Of course, you shouldn’t trust anything AI tells you. A poorly designed clinical trial or observational study can lead to misleading results, and a poorly designed AI approach can lead to misleading results. That’s why you’ve got to know what’s under the hood of AI approaches and understand their relative strengths and weaknesses. At the same time, no AI approach – just like any real-world study – will be perfect. Don’t let the perfect be the enemy of the good and let the imperfections of the AI approach prevent you from using it for risk aversion.
Integrating more AI and other computer-aided approaches to make more accurate recommendations is not entirely new and has been done in other fields. Fields such as meteorology, finance and aerospace engineering have long used computer-aided techniques to bring together and analyze complex data from various sources and generate more accurate insights and predictions.

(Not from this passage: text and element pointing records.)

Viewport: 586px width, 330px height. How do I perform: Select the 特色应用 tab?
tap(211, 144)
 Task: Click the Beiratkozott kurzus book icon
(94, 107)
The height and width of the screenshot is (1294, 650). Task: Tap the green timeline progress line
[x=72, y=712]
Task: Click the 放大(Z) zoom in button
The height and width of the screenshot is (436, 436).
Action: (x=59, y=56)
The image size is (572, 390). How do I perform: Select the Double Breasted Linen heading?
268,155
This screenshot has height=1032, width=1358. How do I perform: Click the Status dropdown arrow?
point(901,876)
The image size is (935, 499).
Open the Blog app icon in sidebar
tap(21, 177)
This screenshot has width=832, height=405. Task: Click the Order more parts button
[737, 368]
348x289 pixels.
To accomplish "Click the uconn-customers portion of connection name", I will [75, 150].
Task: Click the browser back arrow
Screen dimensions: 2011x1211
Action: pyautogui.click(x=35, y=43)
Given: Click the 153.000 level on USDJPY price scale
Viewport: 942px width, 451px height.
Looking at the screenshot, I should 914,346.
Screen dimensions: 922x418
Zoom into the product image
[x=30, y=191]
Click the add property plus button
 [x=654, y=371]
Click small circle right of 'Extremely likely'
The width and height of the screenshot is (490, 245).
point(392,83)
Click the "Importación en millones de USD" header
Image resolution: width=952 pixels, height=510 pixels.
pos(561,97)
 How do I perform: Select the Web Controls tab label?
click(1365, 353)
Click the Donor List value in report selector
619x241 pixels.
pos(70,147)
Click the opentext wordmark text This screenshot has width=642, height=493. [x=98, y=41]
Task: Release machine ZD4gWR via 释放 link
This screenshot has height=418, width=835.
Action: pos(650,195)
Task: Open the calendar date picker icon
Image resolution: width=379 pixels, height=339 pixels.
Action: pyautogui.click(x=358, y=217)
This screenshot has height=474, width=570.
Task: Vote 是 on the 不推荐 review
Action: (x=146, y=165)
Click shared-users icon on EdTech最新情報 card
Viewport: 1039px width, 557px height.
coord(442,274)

So while AI is unlikely to challenge some of the already established nutritional insights such as the value of eating fruit and vegetables, the field of nutrition is ripe for change. There are too many people out there claiming that this diet works for everyone. But not everyone is the same and they have the same circumstances, and that is exactly the problem. Achieving more balanced nutrition is not easy. but you have a potential friend in AI. But like any potential mate, you have the right treatment and know what he can and cannot do.